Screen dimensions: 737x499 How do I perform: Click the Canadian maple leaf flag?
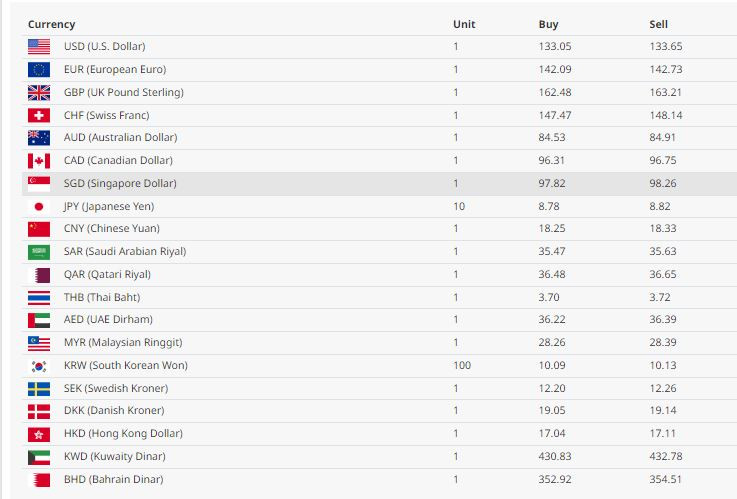[x=39, y=161]
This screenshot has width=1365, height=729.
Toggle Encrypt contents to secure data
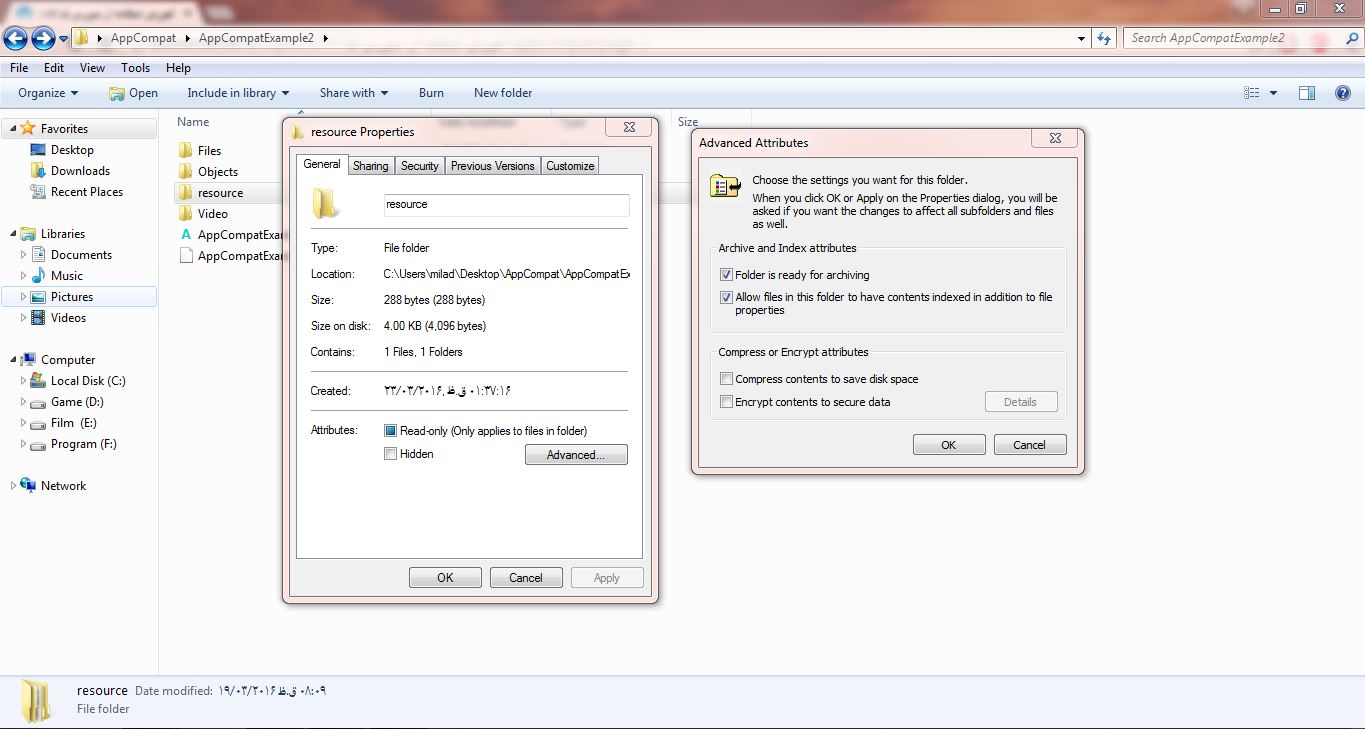[727, 402]
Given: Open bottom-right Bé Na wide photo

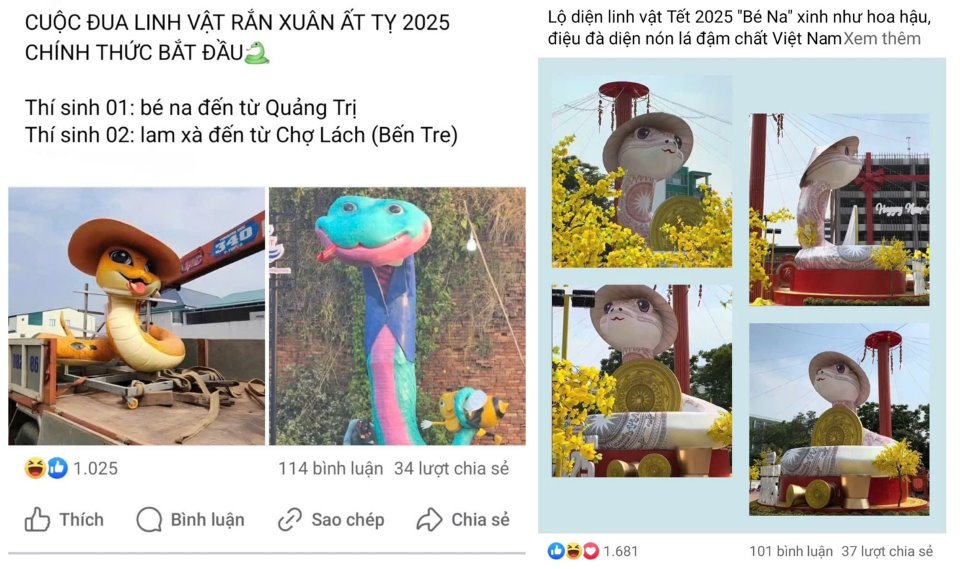Looking at the screenshot, I should [839, 419].
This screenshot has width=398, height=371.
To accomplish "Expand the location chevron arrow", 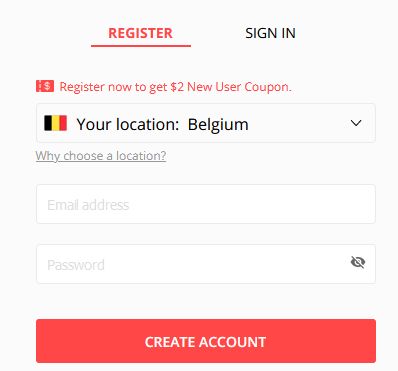I will click(356, 123).
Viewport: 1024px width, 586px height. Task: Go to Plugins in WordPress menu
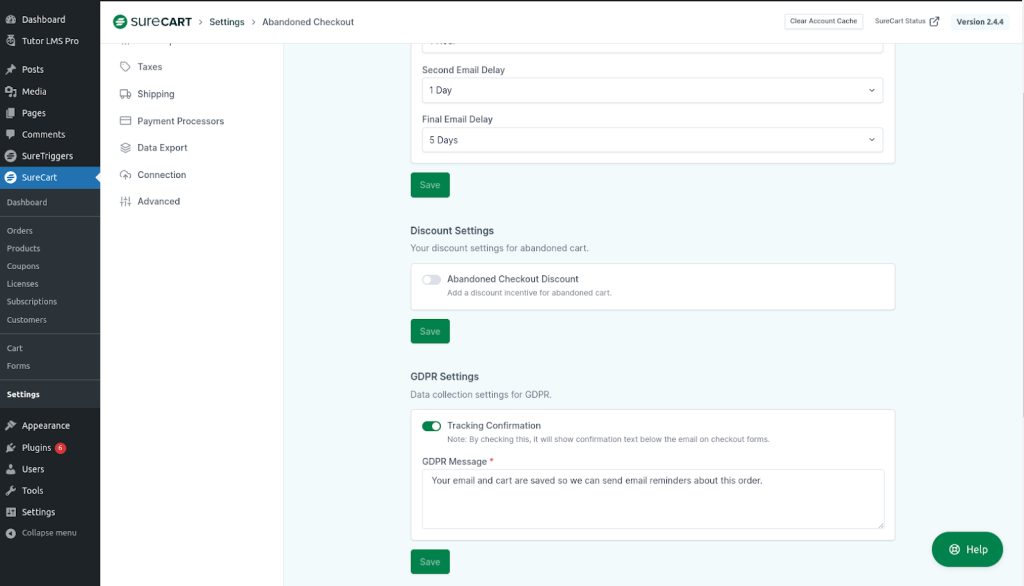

__HOW TO COMPLETE THIS TASK__. I'd like the number of lines in the listing above that contain the string "height", and only the number.

__FINISHED TASK__. 3